Born Robert Clark, he changed his surname to that of his native state in 1958, when part of the New York art scene. As a teenager working at the Indianapolis Star, Indiana had become fascinated by type, and in the former marine warehouse that served as his lower Manhattan studio he experimented with stencils that former occupants had left behind. Indiana created the first LOVE in the form of crayon rubbings for Christmas cards in 1964. The following year, the Museum of Modern Art invited him to design holiday cards, selecting a red-green-blue version. And in 1966, the Stable Gallery in New York presented a one-person exhibition of LOVE paintings in various color schemes. Unfortunately, the show’s poster lacked a copyright symbol – loosing a torrent of rip-offs. While seeking to copyright the image after the fact, Indiana saw cheap imitations, in the form of paperweights, rings, key chains, and other trinkets, suffuse the market. The U.S. Postal Service spread its fame further in 1973 by issuing the authorized LOVEstamp, more than three hundred thirty million of which were sold. The ubiquity of tawdry unauthorized versions damaged Indiana’s standing, as most assumed he had sold out.

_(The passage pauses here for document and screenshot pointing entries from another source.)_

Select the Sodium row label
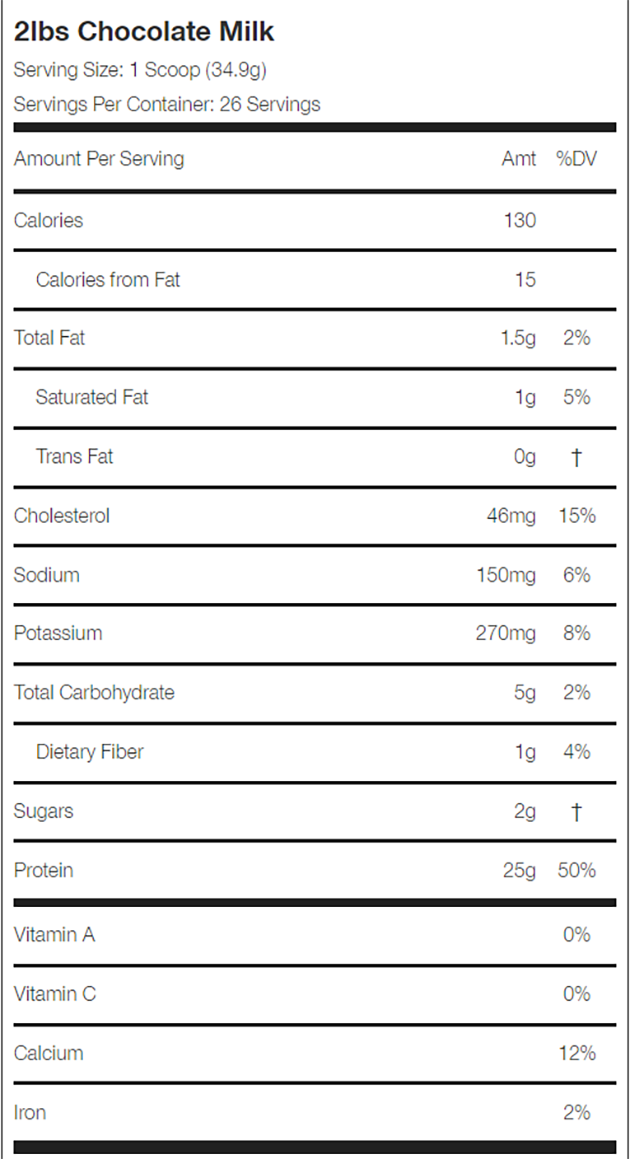The height and width of the screenshot is (1159, 630). click(47, 574)
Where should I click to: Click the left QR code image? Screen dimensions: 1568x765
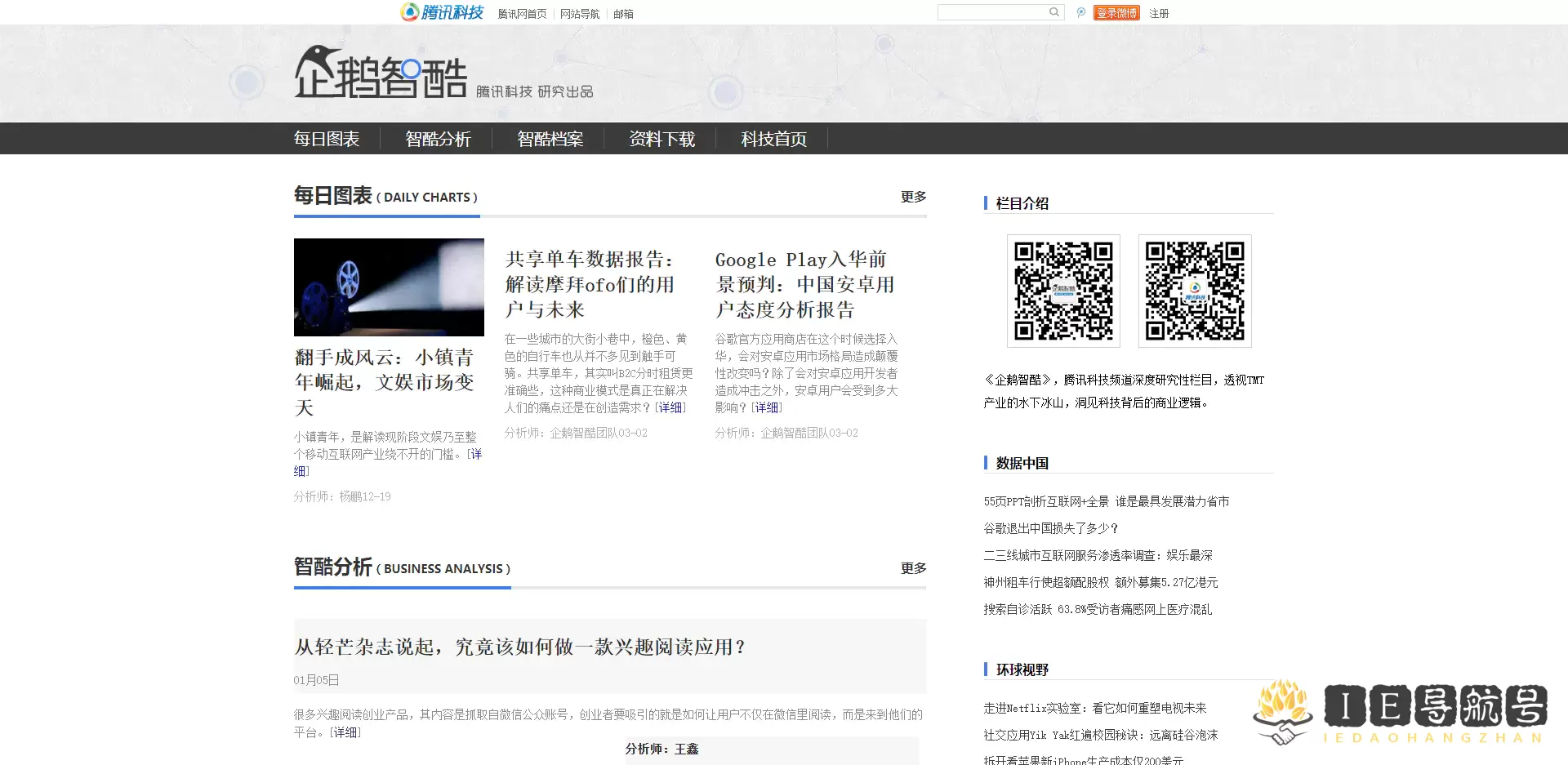[1062, 291]
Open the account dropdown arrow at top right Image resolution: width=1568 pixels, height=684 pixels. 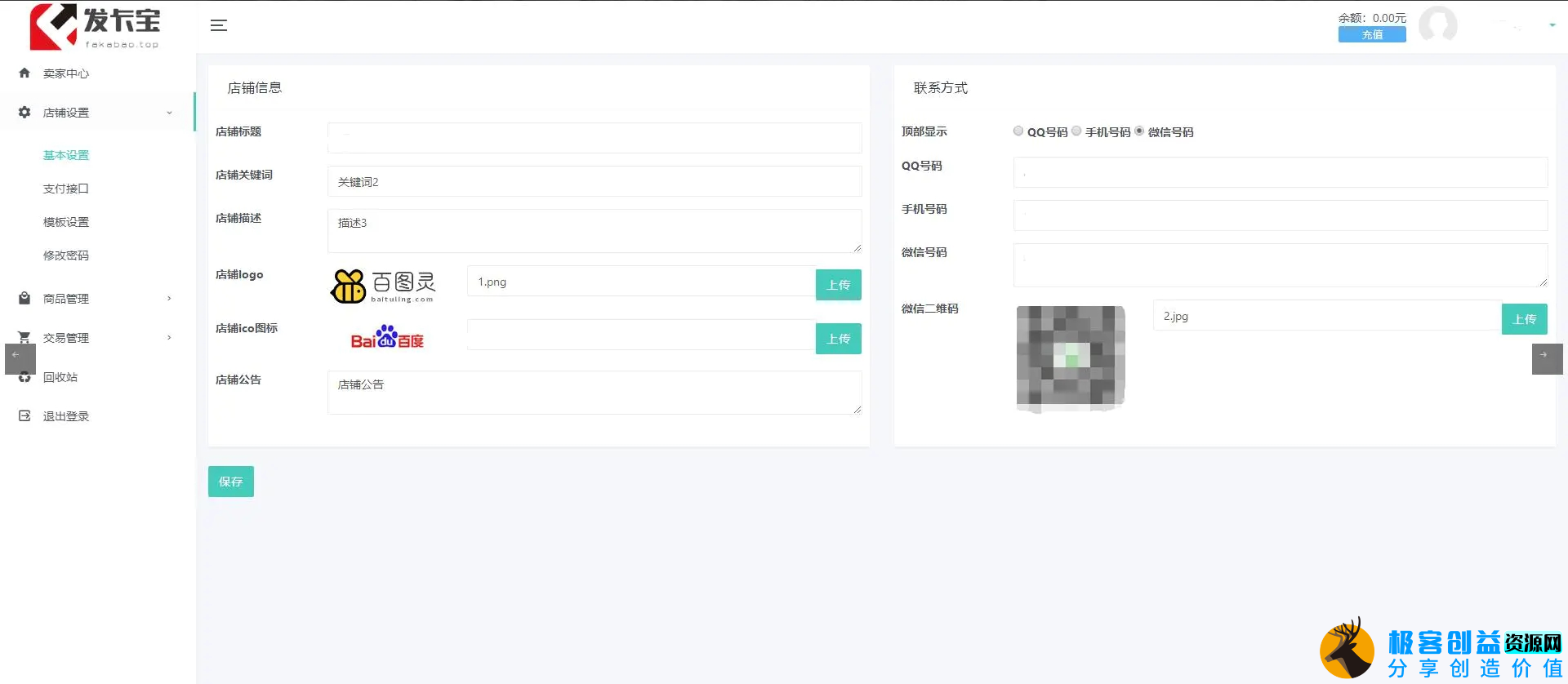tap(1552, 25)
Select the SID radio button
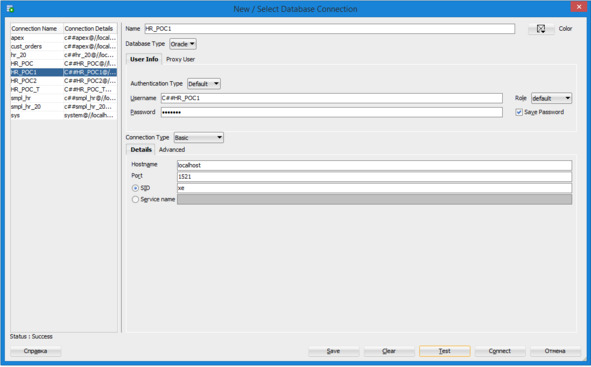 [x=135, y=188]
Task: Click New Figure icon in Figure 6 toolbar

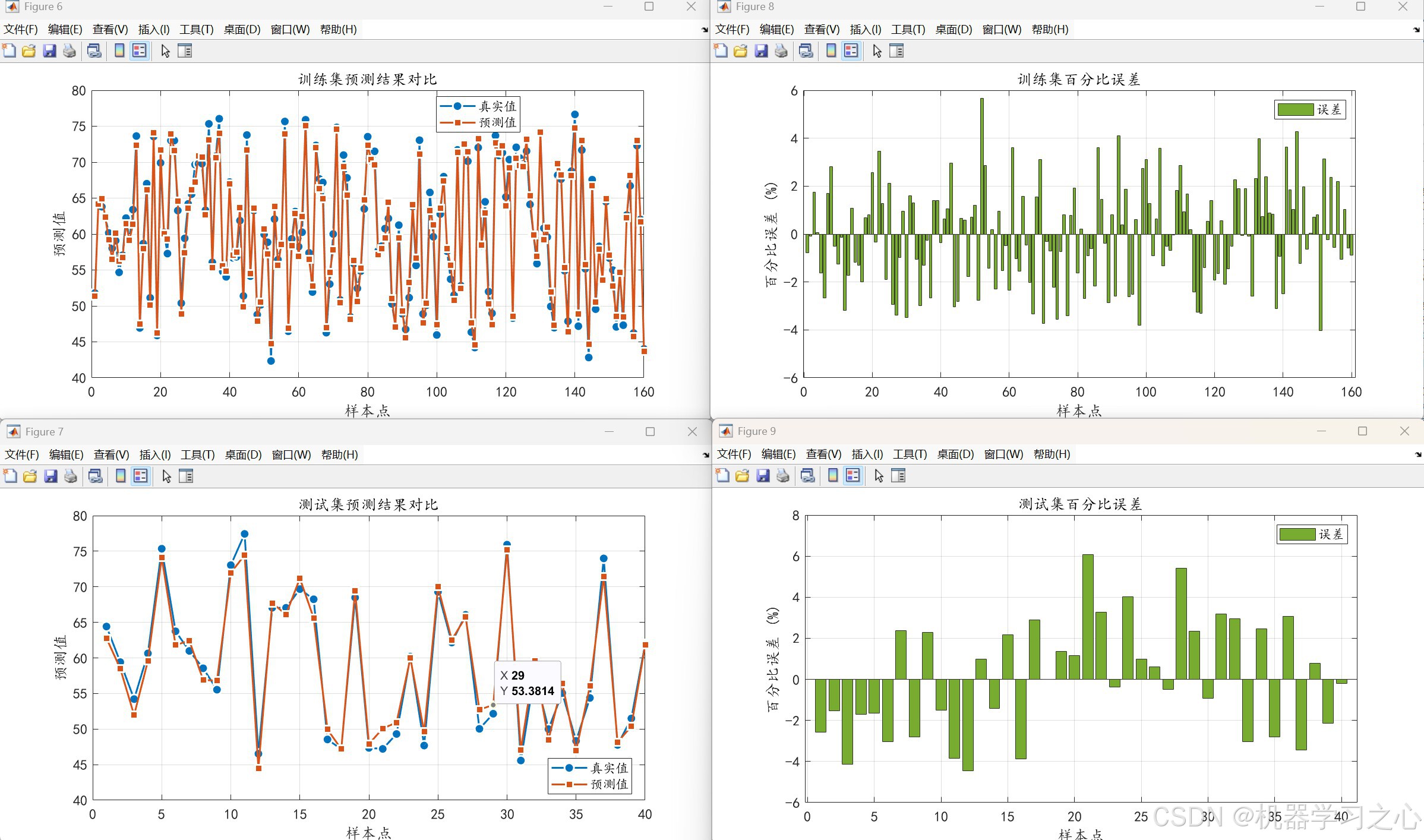Action: (10, 51)
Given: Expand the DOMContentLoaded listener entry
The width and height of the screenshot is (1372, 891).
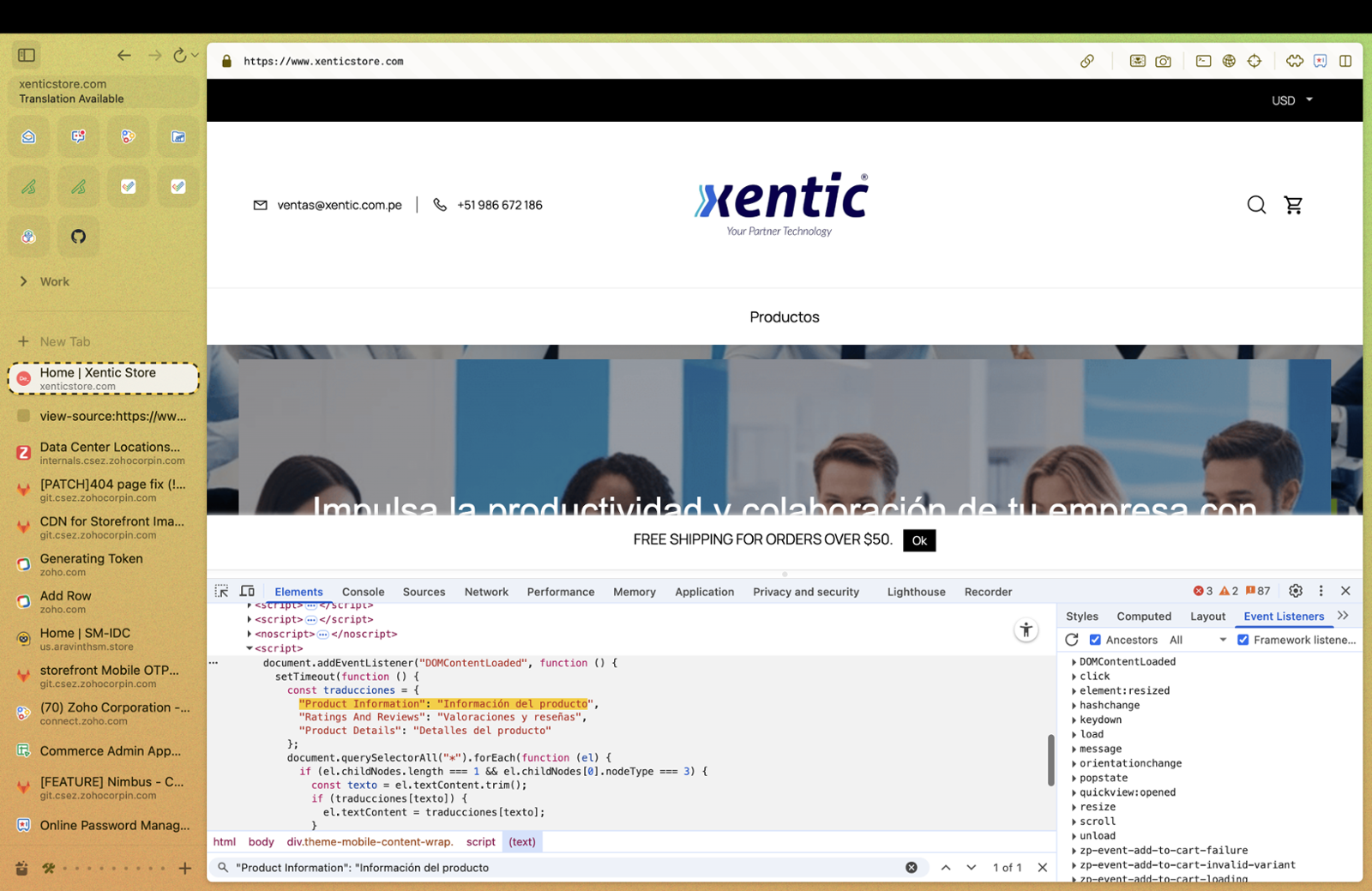Looking at the screenshot, I should click(1074, 662).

Layers of reference, interpretation, and cultural relevance exist for this complex work. Indiana traces its origins to the Christian Science Sunday services of his youth. Most churches in this denomination, he explained, “have no decoration whatsoever . . . only one thing appears in a Christian Science church, and that’s a small, very tasteful inscription . . . God is Love.” A member of New York’s gay subculture in the late 1950s and 1960s, Indiana conceived LOVE to signal covertly this aspect of his identity. Adding to personal memory and context, he also appealed to the tenor of the times, when the country was bitterly divided over the Vietnam War, and the slogan “Make Love, Not War” captured the popular sentiment of a burgeoning youth culture. The first love-in was held in Los Angeles in 1967, and so-called love beads and free love were other signature expressions of the day.
Ever attuned to current social issues, Indiana created The Confederacy series (1965–66) of paintings and prints in support of the civil-rights movement. His advocacy of peace and tolerance has informed much of his art. In recent years, he produced the Peace paintings series in response to the September 11, 2001, attacks, and reconfigured the LOVE design as a HOPE sculpture for Barack Obama’s presidential campaign.
Written for the exhibition, Art of Our Time (April 24, 2010 - August 8, 2010).